Sue sued Minnesota Life for various violations of the Texas Insurance Code and Breach of Contract.
Minnesota Life filed a Rule 12(b)(6) Motion to Dismiss, stating that Sue failed “to state a claim upon which relief can be granted.”
The parties do not dispute that Williams’s claims for certain violations of the Texas Insurance Code and are subject to the heightened pleading standard of Rule 9(b), as is her fraud claim.

Minnesota Life contends that Williams’s other claims for violations of the Texas Insurance Code and DTPA must be dismissed because Williams’s allegations are conclusory.   The court agrees.  For example, Williams alleges that Minnesota Life violated the DTPA by:

a. Causing confusion or misunderstanding as to the approval or certification of goods or services;

b. Representing goods or services have benefits which they do not have; c. Advertising goods or services with intent not to sell them as advertised;

d. Representing an agreement confers or involves rights and benefits which it does not have or involve or which are prohibited by law;

e. Failing to disclose information concerning goods or services which was known at the time of the transaction and such failure to disclose such information was intended to induce the consumer into a transaction into which the consumer would not have entered had the information been disclosed; and

f. Engaging in an unconscionable course of conduct.

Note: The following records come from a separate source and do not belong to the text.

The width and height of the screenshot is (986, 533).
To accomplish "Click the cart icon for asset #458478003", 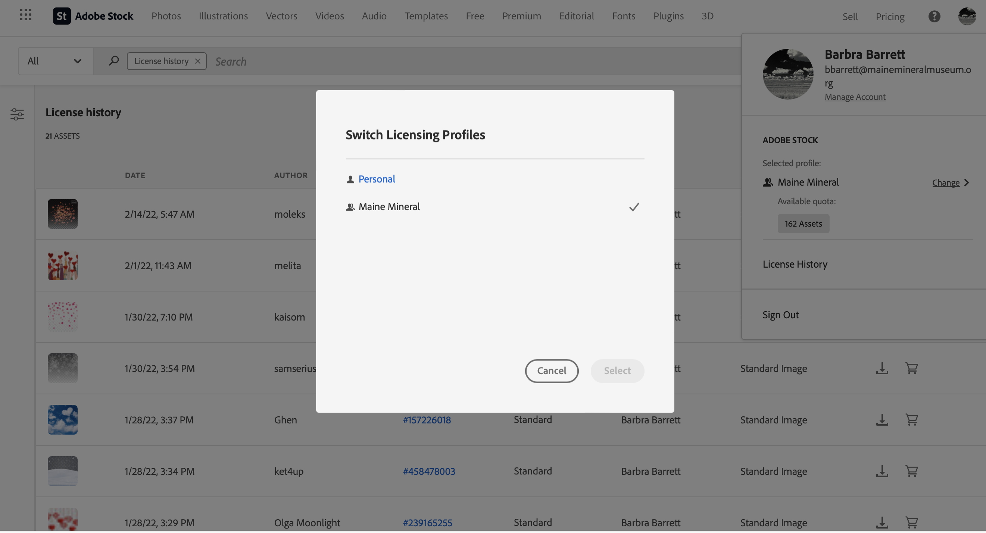I will [912, 471].
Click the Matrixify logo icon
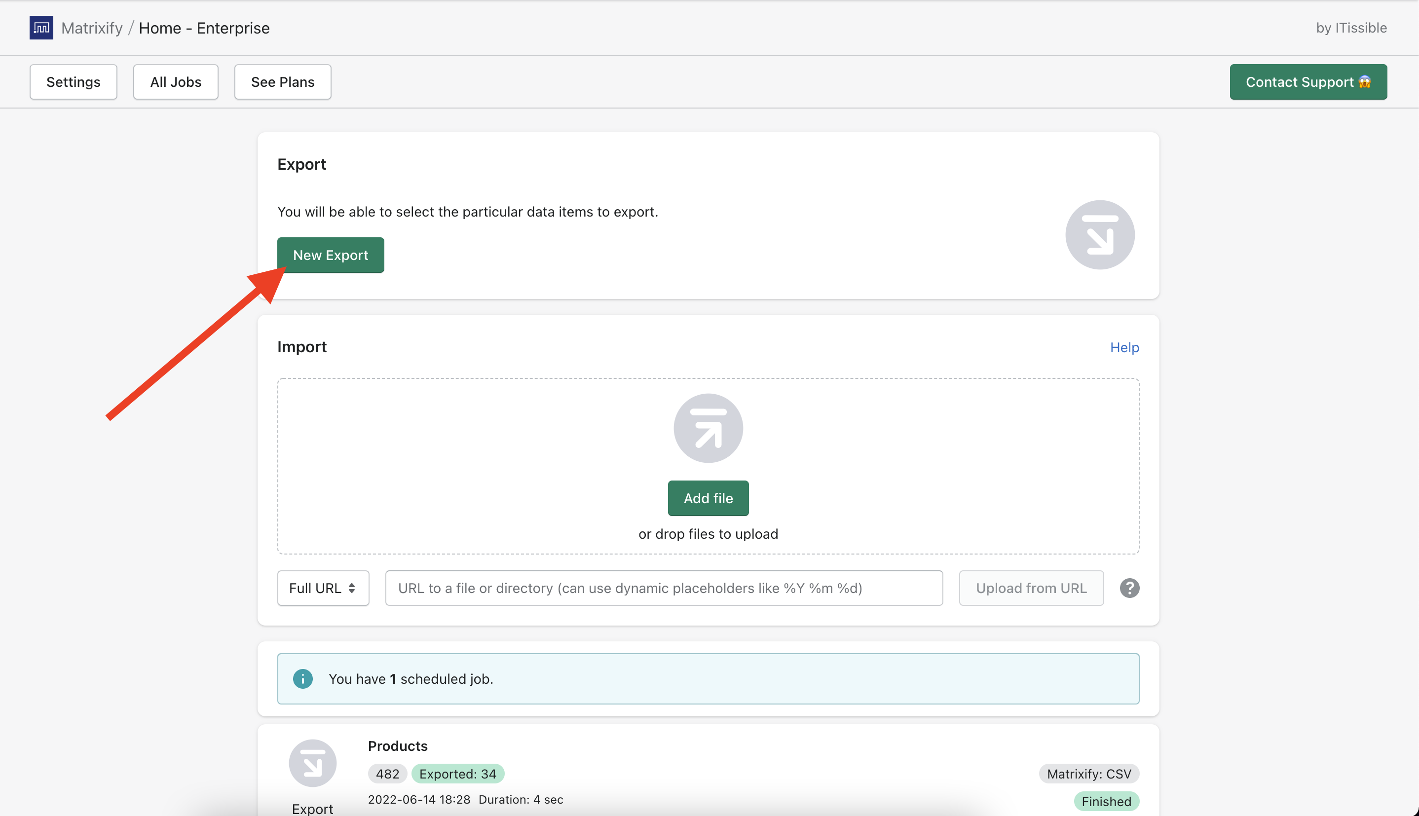 click(41, 27)
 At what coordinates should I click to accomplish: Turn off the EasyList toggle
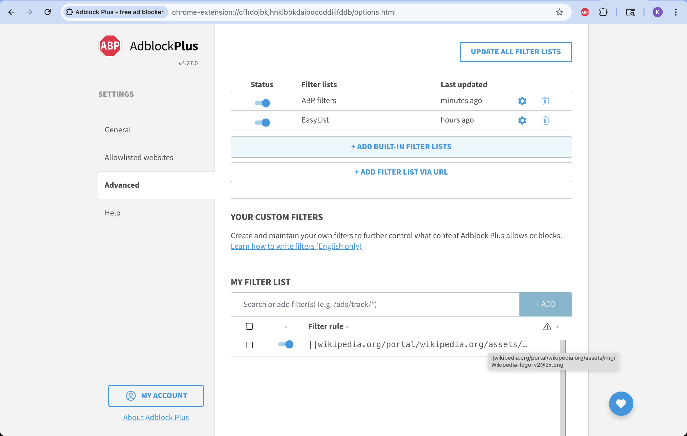pos(262,122)
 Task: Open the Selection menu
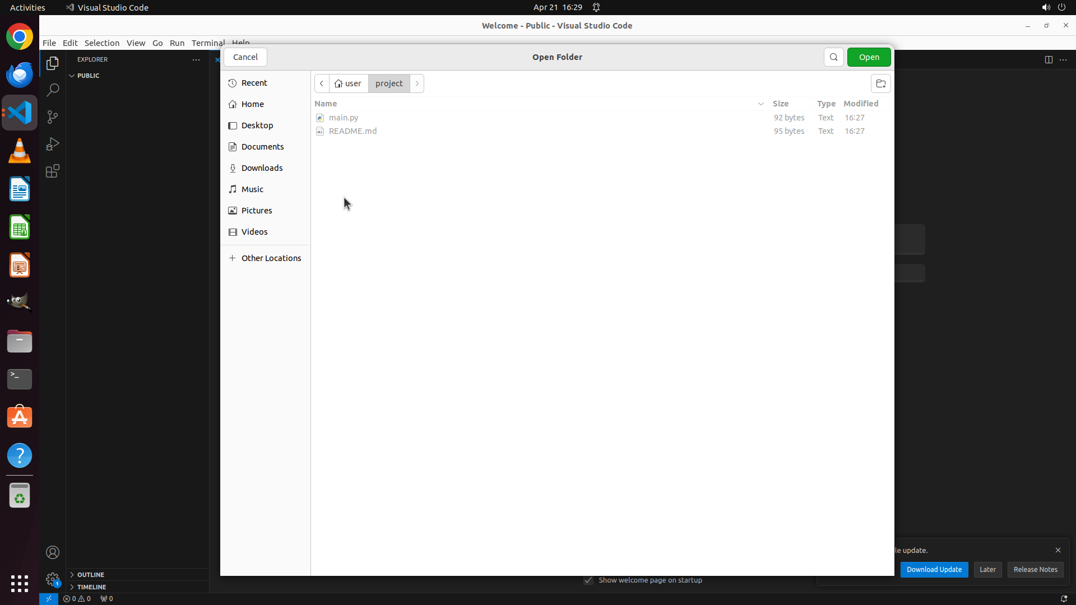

These allegations effectively contain no factual content other than the statement that Minnesota Life violated the law.  Nowhere does Williams allege what actions Minnesota Life took that amount to an “unconscionable course of conduct” or any other violation of the statute.  Williams’s allegations with respect to the Prompt Payment of Claims Act, and unfair insurance practices, are similarly defective in their lack of any factual content.

The claims for non-fraud-based violations of the Texas Insurance Code and DTPA are dismissed, without prejudice.